# What the task requires:
In full and without deviation, write out the entries that follow.

# Given data:
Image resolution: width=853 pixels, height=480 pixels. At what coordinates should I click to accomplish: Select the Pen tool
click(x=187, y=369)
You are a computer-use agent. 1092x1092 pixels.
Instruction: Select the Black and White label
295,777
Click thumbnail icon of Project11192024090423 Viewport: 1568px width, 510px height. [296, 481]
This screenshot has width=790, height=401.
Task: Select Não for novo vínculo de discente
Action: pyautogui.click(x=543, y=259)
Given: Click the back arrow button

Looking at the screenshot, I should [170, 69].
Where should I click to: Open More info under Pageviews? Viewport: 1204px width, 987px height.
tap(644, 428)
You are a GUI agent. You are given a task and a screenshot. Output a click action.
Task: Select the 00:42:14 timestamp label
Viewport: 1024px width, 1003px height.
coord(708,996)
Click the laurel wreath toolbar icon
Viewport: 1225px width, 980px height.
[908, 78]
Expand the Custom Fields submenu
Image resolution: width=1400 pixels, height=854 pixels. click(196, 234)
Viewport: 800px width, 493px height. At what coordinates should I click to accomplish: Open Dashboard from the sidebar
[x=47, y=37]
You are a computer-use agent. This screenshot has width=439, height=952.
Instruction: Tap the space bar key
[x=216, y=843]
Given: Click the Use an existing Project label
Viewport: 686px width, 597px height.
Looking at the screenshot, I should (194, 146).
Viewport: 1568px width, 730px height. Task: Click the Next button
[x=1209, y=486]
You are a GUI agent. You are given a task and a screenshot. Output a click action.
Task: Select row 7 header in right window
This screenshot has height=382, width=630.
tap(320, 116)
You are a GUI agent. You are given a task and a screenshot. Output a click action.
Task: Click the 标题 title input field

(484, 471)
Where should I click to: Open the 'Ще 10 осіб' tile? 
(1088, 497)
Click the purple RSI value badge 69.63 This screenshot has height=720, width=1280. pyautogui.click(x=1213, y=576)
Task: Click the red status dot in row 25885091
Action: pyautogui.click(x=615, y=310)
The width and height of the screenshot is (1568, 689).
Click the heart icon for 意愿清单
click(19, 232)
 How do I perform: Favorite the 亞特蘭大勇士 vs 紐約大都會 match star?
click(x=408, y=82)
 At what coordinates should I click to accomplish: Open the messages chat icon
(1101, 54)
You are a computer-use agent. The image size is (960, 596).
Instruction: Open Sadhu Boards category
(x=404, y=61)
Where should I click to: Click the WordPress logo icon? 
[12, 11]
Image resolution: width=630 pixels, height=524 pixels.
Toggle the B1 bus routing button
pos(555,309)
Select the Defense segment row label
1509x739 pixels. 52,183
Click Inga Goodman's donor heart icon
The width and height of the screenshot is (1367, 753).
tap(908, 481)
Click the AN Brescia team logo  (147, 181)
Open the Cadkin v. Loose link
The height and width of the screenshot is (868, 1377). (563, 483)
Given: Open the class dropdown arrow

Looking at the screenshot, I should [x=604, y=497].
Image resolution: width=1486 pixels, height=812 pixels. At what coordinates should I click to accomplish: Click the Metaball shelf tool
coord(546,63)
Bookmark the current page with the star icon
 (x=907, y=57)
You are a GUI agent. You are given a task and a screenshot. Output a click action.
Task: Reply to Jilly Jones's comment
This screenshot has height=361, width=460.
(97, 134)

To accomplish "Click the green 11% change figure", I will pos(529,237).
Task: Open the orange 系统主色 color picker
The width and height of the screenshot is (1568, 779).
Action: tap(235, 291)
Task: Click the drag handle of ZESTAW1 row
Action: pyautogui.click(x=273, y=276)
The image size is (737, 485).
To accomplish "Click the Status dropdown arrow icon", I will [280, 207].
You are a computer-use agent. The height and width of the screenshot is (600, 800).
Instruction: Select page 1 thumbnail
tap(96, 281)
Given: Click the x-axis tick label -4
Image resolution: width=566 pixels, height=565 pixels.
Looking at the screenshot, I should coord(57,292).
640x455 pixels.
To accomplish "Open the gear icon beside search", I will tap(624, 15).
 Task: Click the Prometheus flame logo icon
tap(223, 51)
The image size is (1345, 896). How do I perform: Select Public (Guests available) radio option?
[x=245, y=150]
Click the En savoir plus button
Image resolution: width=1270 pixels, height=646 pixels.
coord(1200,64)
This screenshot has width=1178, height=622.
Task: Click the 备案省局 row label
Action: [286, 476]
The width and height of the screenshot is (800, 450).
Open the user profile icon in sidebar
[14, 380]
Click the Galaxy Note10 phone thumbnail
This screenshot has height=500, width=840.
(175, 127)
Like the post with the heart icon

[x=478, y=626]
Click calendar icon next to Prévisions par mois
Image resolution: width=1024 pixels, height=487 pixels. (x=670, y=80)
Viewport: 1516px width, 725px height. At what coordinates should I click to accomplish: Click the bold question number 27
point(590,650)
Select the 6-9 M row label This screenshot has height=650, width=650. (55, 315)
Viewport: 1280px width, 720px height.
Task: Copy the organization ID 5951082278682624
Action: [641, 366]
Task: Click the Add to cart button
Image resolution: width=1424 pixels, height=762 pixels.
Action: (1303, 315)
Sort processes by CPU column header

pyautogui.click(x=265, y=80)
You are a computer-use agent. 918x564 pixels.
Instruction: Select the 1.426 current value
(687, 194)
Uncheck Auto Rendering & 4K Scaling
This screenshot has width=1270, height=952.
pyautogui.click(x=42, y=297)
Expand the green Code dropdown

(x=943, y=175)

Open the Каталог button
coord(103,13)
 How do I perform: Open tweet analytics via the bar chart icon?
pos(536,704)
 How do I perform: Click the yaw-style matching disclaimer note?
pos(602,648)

# Answer:
Image resolution: width=853 pixels, height=480 pixels. At what coordinates should I click to accomplish: Select the Pen tool
click(x=187, y=369)
You are a computer-use agent. 1092x1092 pixels.
Instruction: Select the Black and White label
295,777
Click thumbnail icon of Project11192024090423 Viewport: 1568px width, 510px height. [296, 481]
This screenshot has width=790, height=401.
Task: Select Não for novo vínculo de discente
Action: pyautogui.click(x=543, y=259)
Given: Click the back arrow button

Looking at the screenshot, I should [170, 69].
Where should I click to: Open More info under Pageviews? Viewport: 1204px width, 987px height.
tap(644, 428)
You are a GUI agent. You are given a task and a screenshot. Output a click action.
Task: Select the 00:42:14 timestamp label
Viewport: 1024px width, 1003px height.
coord(708,996)
Click the laurel wreath toolbar icon
Viewport: 1225px width, 980px height.
[908, 78]
Expand the Custom Fields submenu
Image resolution: width=1400 pixels, height=854 pixels. click(196, 234)
Viewport: 800px width, 493px height. At what coordinates should I click to accomplish: Open Dashboard from the sidebar
[x=47, y=37]
You are a computer-use agent. This screenshot has width=439, height=952.
Instruction: Tap the space bar key
[x=216, y=843]
Given: Click the Use an existing Project label
Viewport: 686px width, 597px height.
Looking at the screenshot, I should (194, 146).
Viewport: 1568px width, 730px height. Task: Click the Next button
[x=1209, y=486]
You are a GUI agent. You are given a task and a screenshot. Output a click action.
Task: Select row 7 header in right window
This screenshot has height=382, width=630.
tap(320, 116)
You are a GUI agent. You are given a task and a screenshot. Output a click action.
Task: Click the 标题 title input field

(484, 471)
Where should I click to: Open the 'Ще 10 осіб' tile? 
(1088, 497)
Click the purple RSI value badge 69.63 This screenshot has height=720, width=1280. pyautogui.click(x=1213, y=576)
Task: Click the red status dot in row 25885091
Action: pyautogui.click(x=615, y=310)
The width and height of the screenshot is (1568, 689).
Click the heart icon for 意愿清单
click(19, 232)
 How do I perform: Favorite the 亞特蘭大勇士 vs 紐約大都會 match star?
click(x=408, y=82)
 At what coordinates should I click to accomplish: Open the messages chat icon
(1101, 54)
You are a computer-use agent. The image size is (960, 596).
Instruction: Open Sadhu Boards category
(x=404, y=61)
Where should I click to: Click the WordPress logo icon? 
[12, 11]
Image resolution: width=630 pixels, height=524 pixels.
Toggle the B1 bus routing button
pos(555,309)
Select the Defense segment row label
1509x739 pixels. 52,183
Click Inga Goodman's donor heart icon
The width and height of the screenshot is (1367, 753).
tap(908, 481)
Click the AN Brescia team logo  (147, 181)
Open the Cadkin v. Loose link
The height and width of the screenshot is (868, 1377). (563, 483)
Given: Open the class dropdown arrow

Looking at the screenshot, I should [x=604, y=497].
Image resolution: width=1486 pixels, height=812 pixels. At what coordinates should I click to accomplish: Click the Metaball shelf tool
coord(546,63)
Bookmark the current page with the star icon
 (x=907, y=57)
You are a GUI agent. You are given a task and a screenshot. Output a click action.
Task: Reply to Jilly Jones's comment
This screenshot has height=361, width=460.
(97, 134)

To accomplish "Click the green 11% change figure", I will pos(529,237).
Task: Open the orange 系统主色 color picker
The width and height of the screenshot is (1568, 779).
Action: tap(235, 291)
Task: Click the drag handle of ZESTAW1 row
Action: pyautogui.click(x=273, y=276)
The image size is (737, 485).
To accomplish "Click the Status dropdown arrow icon", I will [280, 207].
You are a computer-use agent. The height and width of the screenshot is (600, 800).
Instruction: Select page 1 thumbnail
tap(96, 281)
Given: Click the x-axis tick label -4
Image resolution: width=566 pixels, height=565 pixels.
Looking at the screenshot, I should coord(57,292).
640x455 pixels.
To accomplish "Open the gear icon beside search", I will tap(624, 15).
 Task: Click the Prometheus flame logo icon
tap(223, 51)
The image size is (1345, 896). How do I perform: Select Public (Guests available) radio option?
[x=245, y=150]
Click the En savoir plus button
Image resolution: width=1270 pixels, height=646 pixels.
coord(1200,64)
This screenshot has width=1178, height=622.
Task: Click the 备案省局 row label
Action: [286, 476]
The width and height of the screenshot is (800, 450).
Open the user profile icon in sidebar
[14, 380]
Click the Galaxy Note10 phone thumbnail
This screenshot has height=500, width=840.
(175, 127)
Like the post with the heart icon

[x=478, y=626]
Click calendar icon next to Prévisions par mois
Image resolution: width=1024 pixels, height=487 pixels. (x=670, y=80)
Viewport: 1516px width, 725px height. At what coordinates should I click to accomplish: Click the bold question number 27
point(590,650)
Select the 6-9 M row label This screenshot has height=650, width=650. (55, 315)
Viewport: 1280px width, 720px height.
Task: Copy the organization ID 5951082278682624
Action: [641, 366]
Task: Click the Add to cart button
Image resolution: width=1424 pixels, height=762 pixels.
Action: (1303, 315)
Sort processes by CPU column header

pyautogui.click(x=265, y=80)
You are a computer-use agent. 918x564 pixels.
Instruction: Select the 1.426 current value
(687, 194)
Uncheck Auto Rendering & 4K Scaling
This screenshot has width=1270, height=952.
pyautogui.click(x=42, y=297)
Expand the green Code dropdown

(x=943, y=175)

Open the Каталог button
coord(103,13)
 How do I perform: Open tweet analytics via the bar chart icon?
pos(536,704)
 How do I perform: Click the yaw-style matching disclaimer note?
pos(602,648)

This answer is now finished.